La conversion analytique

 

     Mais alors, si les quatre solutions proposées – l’objectiviste, l’historiciste, la cartésienne et l’herméneutique – sont toutes insuffisantes, qu’est-ce que la psychanalyse accomplit réellement? Et surtout, a-t-elle encore une persuasivité? Je crois que oui, à condition qu’elle se décide à revendiquer son tropisme vers le réel.

     La question cruciale est la suivante: existe-t-il une possibilité de contact avec le réel qui n’exclue pas a priori la démonstration scientifique, mais qui s’affirme indépendamment d’elle? Il ne s’agit pas de dire, sur un mode dogmatique, “la psychanalyse ne sera jamais l’objet d’une vérification scientifique” – aujourd’hui la science investit n’importe quoi, même nos états de conscience, aussi pourquoi ne devrait-elle pas chercher à faire objet de science même la psychanalyse? La question est plutôt de savoir en quel sens la psychanalyse, indépendamment des protocoles scientifiques, peut convaincre (les analystes d’abord) qu’elle nous fait toucher au réel.

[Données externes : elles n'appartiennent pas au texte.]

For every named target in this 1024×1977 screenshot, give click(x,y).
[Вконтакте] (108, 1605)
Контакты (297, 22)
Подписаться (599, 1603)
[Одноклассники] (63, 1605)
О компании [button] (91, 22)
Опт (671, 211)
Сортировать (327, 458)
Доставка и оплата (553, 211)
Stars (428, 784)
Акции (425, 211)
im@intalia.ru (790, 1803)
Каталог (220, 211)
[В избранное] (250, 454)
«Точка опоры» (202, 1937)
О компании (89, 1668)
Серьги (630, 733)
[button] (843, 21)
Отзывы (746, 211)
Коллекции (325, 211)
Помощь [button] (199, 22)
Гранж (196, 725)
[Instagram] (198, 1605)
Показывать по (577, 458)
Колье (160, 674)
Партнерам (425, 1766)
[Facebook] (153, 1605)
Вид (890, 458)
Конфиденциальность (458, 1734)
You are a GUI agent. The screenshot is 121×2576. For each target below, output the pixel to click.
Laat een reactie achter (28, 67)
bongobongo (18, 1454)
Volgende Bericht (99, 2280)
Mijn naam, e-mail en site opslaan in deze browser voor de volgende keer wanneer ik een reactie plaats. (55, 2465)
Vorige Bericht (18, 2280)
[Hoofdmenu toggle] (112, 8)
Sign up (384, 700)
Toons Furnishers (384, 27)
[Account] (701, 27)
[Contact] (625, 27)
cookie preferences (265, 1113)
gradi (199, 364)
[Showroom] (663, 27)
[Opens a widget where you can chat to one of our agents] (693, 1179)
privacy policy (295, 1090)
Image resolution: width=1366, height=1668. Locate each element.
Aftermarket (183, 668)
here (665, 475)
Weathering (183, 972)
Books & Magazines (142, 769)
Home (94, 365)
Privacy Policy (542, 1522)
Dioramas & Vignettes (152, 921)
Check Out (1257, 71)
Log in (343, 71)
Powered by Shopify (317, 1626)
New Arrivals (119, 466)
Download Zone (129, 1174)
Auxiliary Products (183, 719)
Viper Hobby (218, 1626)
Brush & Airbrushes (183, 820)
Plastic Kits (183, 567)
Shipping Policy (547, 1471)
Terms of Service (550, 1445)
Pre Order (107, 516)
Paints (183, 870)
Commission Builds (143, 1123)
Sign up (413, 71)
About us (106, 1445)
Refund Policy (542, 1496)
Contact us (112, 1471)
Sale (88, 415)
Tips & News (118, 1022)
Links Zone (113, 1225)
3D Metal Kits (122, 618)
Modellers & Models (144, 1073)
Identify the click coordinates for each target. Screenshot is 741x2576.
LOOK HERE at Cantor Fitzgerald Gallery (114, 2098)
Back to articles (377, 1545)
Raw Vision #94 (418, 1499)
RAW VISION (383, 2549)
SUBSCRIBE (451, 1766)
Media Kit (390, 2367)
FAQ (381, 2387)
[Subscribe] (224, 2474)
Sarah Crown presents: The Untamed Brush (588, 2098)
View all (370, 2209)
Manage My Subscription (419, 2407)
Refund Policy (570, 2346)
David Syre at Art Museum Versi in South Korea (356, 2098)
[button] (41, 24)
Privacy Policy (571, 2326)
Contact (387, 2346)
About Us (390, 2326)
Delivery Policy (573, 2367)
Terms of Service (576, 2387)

     Une fois que nous ayons abandonné une conception herméneutique de la Vérité, la question ci-dessus devient fondamentale. Une approche herméneutique débouche en fait sur un nihilisme historiciste: toute conception qui s’affirme historiquement est vraie. Alors la psychanalyse serait valide dans la mesure où elle a un succès historique, un point c’est tout. Une fois qu’elle cesse de convaincre les gens d’une époque, elle cesse d’être vraie. La vérité herméneutique se résout dans un conformisme historiciste hegelien. Personnellement je cherche à dépasser le relativisme herméneutique non pas en revenant à l’objectivisme des méthodologies scientifiques, mais en cherchant un réalisme au-delà de l’objectivisme. Est-il possible avoir contact avec un réel sur lequel la science (pour l’instant) n’ait pas de prise? A cette question me semble être suspendu le destin de la psychanalyse.

 

     Prenons le livre du philologue Sebastiano Timpanaro qui vise à démonter la théorie freudienne des lapsus[20]: lorsque Freud tombe sur le jeune juif qui oublie le terme aliquis dans sa citation de Virgile[21], son interprétation de cette amnésie n’explique pas la cause du lapsus pour autant. En d’autres termes, Freud accomplit une pure performance herméneutique: il donne sens (ou des signifiants, si l’on préfère) à l’oubli – en le connectant aux soucis actuels du sujet – mais il ne démontre pas du tout que ce sens est aussi la cause de l’oubli. Comme Wittgenstein avant lui[22], Timpanaro montre que le fait d’associer des sens (ou des signifiants) à un lapsus n’équivaut pas ipso facto à l’avoir expliqué causalement. Ce qui est en cause est ce qu’on pourrait appeler “la preuve ontologique” de l’existence de l’inconscient donnée par Freud. Chez Freud il ne s’agit pas, comme chez Anselme de Canterbury, de démontrer l'existence de Dieu à partir d'une pensée de perfection, mais de démontrer que le sens d'un texte coïncide avec la cause de ce texte. Mais, comme Anselme, Freud tombe sous une critique de style kantien.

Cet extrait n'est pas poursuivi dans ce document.